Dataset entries
•••••

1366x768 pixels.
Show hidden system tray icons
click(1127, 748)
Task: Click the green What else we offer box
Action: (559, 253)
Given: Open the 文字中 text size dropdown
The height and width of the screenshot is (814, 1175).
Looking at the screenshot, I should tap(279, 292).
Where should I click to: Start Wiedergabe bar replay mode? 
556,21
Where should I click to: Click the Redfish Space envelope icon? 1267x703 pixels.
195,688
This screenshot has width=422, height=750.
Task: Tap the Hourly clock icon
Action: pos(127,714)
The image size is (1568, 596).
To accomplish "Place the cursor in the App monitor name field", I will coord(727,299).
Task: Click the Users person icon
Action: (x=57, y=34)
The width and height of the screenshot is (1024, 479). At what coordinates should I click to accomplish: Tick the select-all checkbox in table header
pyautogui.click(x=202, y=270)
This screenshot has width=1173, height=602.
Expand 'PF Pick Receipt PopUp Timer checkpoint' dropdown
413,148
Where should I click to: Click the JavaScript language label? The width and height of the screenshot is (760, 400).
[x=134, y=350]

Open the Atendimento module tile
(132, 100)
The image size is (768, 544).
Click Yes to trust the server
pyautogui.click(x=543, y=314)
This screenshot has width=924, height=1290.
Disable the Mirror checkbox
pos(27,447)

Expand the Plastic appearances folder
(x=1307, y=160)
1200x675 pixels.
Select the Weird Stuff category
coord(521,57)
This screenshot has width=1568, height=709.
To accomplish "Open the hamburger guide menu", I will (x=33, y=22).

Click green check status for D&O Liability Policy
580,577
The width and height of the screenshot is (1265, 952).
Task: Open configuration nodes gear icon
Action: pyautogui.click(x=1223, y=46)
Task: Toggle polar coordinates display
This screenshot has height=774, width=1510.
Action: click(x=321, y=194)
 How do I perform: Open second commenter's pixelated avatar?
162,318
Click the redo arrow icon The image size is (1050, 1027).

•••••

▶ _PROBLEM DETAILS_: Repeat word for word each line from the one with "This screenshot has width=924, height=1290." to the end of the records above, inclusive.

▶ _RESULT_:
This screenshot has width=924, height=1290.
Disable the Mirror checkbox
pos(27,447)

Expand the Plastic appearances folder
(x=1307, y=160)
1200x675 pixels.
Select the Weird Stuff category
coord(521,57)
This screenshot has width=1568, height=709.
To accomplish "Open the hamburger guide menu", I will (x=33, y=22).

Click green check status for D&O Liability Policy
580,577
The width and height of the screenshot is (1265, 952).
Task: Open configuration nodes gear icon
Action: pyautogui.click(x=1223, y=46)
Task: Toggle polar coordinates display
This screenshot has height=774, width=1510.
Action: click(x=321, y=194)
 How do I perform: Open second commenter's pixelated avatar?
162,318
Click the redo arrow icon The image size is (1050, 1027).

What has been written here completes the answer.